_REQUIRED TASKS:_
(A) Retype the text about COVID-19's effect on Australian retailers, starting with "Retail turnover fell" and going on through "how Australians buy.".
(B) Continue the text about COVID-19's effect on Australian retailers from where it stops.

_GIVEN TEXT:_
┄┄┄┄┄┄

COVID-19 delivers both pain and gain for Aussie retailers, ABS figures reveal


Total retail spending plummeted in April as Australia’s COVID-19 lockdowns took hold, with an explosion in e-commerce spending failing to offset unprecedented falls in other discretionary categories.

Retail turnover fell by more than $5.3 billion (17.7%) over April in seasonally adjusted terms, and was down 9.18% year-on-year, Australian Bureau of Statistics (ABS) figures released on Thursday reveal.

The expected decline, adjusted slightly from preliminary estimates published last month, provides new insight into how the coronavirus crisis has affected what and how Australians buy.

It shows how varied the impact of the pandemic has been on the $358 billion retail sector ⁠— with some categories in freefall while others soar.

With Australians stuck at home, e-commerce sales have exploded, increasing from about 7.1% of total retail sales in March to more than 11% ⁠— or from 13% to 20.5% when food sales are excluded.

┄┄┄┄┄┄

_GIVEN INFORMATION:_

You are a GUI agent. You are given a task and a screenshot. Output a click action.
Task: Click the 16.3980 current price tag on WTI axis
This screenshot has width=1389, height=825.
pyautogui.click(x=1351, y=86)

┄┄┄┄┄┄

_ANSWERS PROVIDED:_
(A)
Retail turnover fell by more than $5.3 billion (17.7%) over April in seasonally adjusted terms, and was down 9.18% year-on-year, Australian Bureau of Statistics (ABS) figures released on Thursday reveal.

The expected decline, adjusted slightly from preliminary estimates published last month, provides new insight into how the coronavirus crisis has affected what and how Australians buy.

(B)
That means online retail accounted for more than one in every five dollars spent on non-food goods during April.

Meanwhile, echoing March figures, the biggest decline in April was felt in the clothing, footwear and personal accessories category, which fell 56% as empty shopping centres saw traders miss out on about $1.3 billion in sales versus last year.

Cafes, restaurants and takeaway food services businesses suffered a 52.6% decline in April after trading restrictions forced firms to shut their dining rooms; year-on-year sales fell over 64% or by more than $1.9 billion in seasonally adjusted terms.

But household goods sales remained relatively stable in April after increasing 9.1% in March, and was up 11.3% on last year, as Aussies invested in building and garden supplies.

Similarly, while falling 17.4% against March, food retailing increased 5.5% in April versus last year, indicating that while panic-buying brought forward spending, there are still more Aussies heading to the supermarket.

The ABS has split out food spending to provide a better idea of how the pandemic has changed buying habits.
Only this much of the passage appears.